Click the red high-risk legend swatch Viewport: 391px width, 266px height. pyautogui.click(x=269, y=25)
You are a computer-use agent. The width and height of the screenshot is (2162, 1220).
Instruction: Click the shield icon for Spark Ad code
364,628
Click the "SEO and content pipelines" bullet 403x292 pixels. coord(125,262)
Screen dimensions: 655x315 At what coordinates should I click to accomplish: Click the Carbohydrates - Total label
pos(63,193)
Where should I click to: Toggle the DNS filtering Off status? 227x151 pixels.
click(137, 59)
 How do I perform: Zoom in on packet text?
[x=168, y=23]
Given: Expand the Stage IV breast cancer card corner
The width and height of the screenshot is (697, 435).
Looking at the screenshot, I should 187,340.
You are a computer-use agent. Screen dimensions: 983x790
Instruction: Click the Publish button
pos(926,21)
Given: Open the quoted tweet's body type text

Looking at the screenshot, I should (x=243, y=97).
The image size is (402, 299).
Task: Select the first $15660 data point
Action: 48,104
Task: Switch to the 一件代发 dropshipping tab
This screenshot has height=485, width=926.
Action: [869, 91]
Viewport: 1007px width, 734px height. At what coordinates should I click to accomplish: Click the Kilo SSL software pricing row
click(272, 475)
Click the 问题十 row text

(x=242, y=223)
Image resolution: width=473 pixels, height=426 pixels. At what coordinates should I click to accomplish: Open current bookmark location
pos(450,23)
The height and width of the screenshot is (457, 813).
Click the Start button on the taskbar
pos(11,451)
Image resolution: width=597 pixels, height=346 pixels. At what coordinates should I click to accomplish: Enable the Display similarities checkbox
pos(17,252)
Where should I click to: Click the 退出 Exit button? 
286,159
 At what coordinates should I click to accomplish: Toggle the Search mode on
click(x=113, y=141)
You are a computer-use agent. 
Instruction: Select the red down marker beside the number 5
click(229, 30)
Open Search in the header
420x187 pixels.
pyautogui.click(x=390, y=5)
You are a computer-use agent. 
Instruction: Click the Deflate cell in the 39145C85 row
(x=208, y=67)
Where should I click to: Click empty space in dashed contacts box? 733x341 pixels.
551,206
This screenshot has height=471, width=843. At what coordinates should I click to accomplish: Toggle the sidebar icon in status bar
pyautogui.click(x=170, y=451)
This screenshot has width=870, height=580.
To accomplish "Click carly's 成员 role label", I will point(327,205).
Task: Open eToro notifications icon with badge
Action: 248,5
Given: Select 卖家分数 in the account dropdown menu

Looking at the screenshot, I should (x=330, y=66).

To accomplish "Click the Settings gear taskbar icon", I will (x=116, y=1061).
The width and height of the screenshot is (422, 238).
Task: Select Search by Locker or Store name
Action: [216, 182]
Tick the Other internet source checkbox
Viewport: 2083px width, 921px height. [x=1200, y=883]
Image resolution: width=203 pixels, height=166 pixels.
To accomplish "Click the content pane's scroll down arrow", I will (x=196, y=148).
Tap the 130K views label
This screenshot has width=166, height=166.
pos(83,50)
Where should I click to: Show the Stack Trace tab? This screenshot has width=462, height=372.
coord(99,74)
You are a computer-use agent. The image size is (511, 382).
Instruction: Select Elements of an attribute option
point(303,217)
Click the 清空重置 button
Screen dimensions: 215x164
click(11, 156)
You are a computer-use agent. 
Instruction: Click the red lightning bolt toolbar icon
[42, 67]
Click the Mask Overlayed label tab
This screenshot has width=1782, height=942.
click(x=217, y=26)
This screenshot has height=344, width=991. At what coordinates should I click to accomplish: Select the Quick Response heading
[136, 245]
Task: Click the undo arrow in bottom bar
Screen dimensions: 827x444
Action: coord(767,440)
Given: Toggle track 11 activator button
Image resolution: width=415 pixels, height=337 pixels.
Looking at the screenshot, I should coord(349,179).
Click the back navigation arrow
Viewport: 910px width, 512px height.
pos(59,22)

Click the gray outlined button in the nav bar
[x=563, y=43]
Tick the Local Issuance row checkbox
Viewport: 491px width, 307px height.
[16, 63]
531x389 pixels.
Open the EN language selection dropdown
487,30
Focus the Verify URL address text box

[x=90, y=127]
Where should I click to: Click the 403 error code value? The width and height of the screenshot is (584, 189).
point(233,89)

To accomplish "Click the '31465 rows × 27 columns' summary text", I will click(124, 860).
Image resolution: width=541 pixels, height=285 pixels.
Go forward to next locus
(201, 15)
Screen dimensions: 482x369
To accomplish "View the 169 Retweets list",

§ **Requirements**: Starting at the line containing "Image resolution: width=541" and ending at the last line of the listing, copy every line, requests included, raising each coordinate value in the answers by 97.

§ **Task solution**:
Image resolution: width=541 pixels, height=285 pixels.
Go forward to next locus
(298, 112)
Screen dimensions: 482x369
To accomplish "View the 169 Retweets list",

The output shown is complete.